SEATTLE -- Human embryonic stem cells can improve heart function after an infarction -- at least in rats, researchers said here.
SEATTLE, Aug. 27 -- Human embryonic stem cells can improve heart function after an infarction -- at least in rats, researchers said here.
The finding is a proof-of-concept for the idea that stem cell grafts might one day form the core of therapy for people after heart attacks, according to Charles Murry, M.D., Ph.D., of the University of Washington, and colleagues.
Earlier research had shown that cardiac muscle cells derived from human embryonic stem cells could form new heart muscle in rats with uninjured organs, the researchers noted online in Nature Biotechnology.
But when they had tried the same thing in rats with induced heart attacks, the grafts failed for two reasons, they said -- it's hard to get stem cells to generate enough heart muscle cells and the cells that were transplanted didn't survive.
"Past attempts at treating infarcted hearts with stem cells have shown promise, but they have really been hampered by these challenges," Dr. Murry said in a statement.
To overcome the first challenge, the researchers treated single layers of stem cells with two compounds, activin A and bone morphogenetic protein 4, which greatly increased the proportion of stem cells that generated heart muscle cells.
An earlier method induced less than 1% heart muscle cells, while the new treatment increased that to more than 30%.
Adding a centrifuge step, the researchers obtained cultures that were 82.6% heart cells, Dr. Murray and colleagues said.
But simply injecting the cells into damaged hearts had little effect, they found, implying that the cells were simply dying, probably as a result of several factors, including ischemia, apoptosis, and inflammation.
To prevent that, the researchers developed a "pro-survival cocktail" aimed at blocking the various death pathways.
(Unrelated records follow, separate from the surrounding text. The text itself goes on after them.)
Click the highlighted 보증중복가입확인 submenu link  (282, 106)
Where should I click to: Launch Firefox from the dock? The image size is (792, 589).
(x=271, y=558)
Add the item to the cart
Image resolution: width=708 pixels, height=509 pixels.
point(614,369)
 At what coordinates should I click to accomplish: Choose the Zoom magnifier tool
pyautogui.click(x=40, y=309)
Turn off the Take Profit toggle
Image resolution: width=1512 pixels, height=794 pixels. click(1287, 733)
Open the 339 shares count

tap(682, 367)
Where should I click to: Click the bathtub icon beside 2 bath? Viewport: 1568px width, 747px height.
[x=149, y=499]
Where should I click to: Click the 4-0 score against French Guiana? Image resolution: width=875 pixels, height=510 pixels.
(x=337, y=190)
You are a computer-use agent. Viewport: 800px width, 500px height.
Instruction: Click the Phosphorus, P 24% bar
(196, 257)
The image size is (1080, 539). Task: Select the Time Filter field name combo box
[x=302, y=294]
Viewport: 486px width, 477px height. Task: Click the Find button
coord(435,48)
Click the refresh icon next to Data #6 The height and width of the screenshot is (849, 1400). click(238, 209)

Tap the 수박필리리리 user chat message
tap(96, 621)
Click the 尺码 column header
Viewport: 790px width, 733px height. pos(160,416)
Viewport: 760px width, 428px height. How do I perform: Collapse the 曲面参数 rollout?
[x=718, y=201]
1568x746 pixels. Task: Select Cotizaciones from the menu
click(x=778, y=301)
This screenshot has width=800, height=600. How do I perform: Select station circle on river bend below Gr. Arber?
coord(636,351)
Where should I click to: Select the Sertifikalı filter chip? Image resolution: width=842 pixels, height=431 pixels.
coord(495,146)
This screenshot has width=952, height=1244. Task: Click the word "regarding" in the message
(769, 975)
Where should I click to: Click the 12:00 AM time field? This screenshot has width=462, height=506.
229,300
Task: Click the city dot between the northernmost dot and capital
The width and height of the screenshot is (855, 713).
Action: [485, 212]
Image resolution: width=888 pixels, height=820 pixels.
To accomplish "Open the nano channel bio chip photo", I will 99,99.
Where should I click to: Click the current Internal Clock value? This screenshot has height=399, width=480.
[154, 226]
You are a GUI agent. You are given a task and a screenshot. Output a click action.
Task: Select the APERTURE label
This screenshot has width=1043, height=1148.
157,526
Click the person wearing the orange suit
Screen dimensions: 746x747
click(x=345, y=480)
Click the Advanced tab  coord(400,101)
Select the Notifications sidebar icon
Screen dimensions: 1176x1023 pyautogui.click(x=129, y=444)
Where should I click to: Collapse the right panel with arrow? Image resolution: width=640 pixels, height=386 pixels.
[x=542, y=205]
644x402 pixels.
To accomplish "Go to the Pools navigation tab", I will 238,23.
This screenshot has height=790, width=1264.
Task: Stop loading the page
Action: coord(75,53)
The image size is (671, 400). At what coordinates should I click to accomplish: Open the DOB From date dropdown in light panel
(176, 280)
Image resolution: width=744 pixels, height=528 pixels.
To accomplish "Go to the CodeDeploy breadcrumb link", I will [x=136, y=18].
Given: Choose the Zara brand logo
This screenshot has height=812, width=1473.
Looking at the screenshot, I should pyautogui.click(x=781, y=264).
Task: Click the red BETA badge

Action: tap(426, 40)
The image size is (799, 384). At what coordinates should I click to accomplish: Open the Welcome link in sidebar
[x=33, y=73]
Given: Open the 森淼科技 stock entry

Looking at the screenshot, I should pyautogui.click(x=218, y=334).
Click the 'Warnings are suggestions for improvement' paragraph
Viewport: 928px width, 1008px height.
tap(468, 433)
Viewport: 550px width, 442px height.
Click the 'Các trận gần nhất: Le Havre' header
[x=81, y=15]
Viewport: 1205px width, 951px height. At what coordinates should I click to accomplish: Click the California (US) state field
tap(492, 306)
Experiment showed that 100% of rat hearts showed successful tissue grafts with the cocktail, compared to only 18% without, Dr. Murry and colleagues said.
"This is one of the most successful attempts so far using cells to repair solid tissues -- every one of the treated hearts had a well-developed tissue graft," he said.
Moreover, the animals who got the treated cells also had better heart function 28 days after their experimental heart attack, compared to several types of controls, the researchers said.
For instance, at day 28, left-ventricular systolic function, measured by fractional shortening, had fallen significantly (P<0.05) in all the control animals, compared with their values two days after the experimental heart attack.
But treatment with cardiac cells and the pro-survival cocktail "completely prevented the decline in fractional shortening," the researchers found.
Magnetic resonance imaging showed that four weeks after the heart attack, left-ventricle chamber dimensions were significantly increased and ejection fraction significantly reduced (P<0.01) in all the control animals, compared with rats that hadn't had a heart attack.
Again, in animals that got the heart cells and pro-survival cocktail, the damage was attenuated.
For instance, the researchers noted, in the treated animals the left-ventricle wall thickened by an average of 27.5%, compared with between 8.8% and 11.5% in the control groups. (The differences were significant at P<0.01.)
Overall, they said, the treatment slowed the progression of heart disease, improved global function, and increased regional wall motion compared with controls.
"We found that the grafts didn't just survive in the rat hearts -- they also helped improve the function of the damaged heart," lead author Michael Laflamme, M.D., of the University of Washington, said.
"That's very important, because one of the major problems for people suffering a myocardial infarction is that the heart is damaged and doesn't pump blood nearly as well," he said. "This sort of treatment could help the heart rebound from an infarction and retain more of its function afterwards."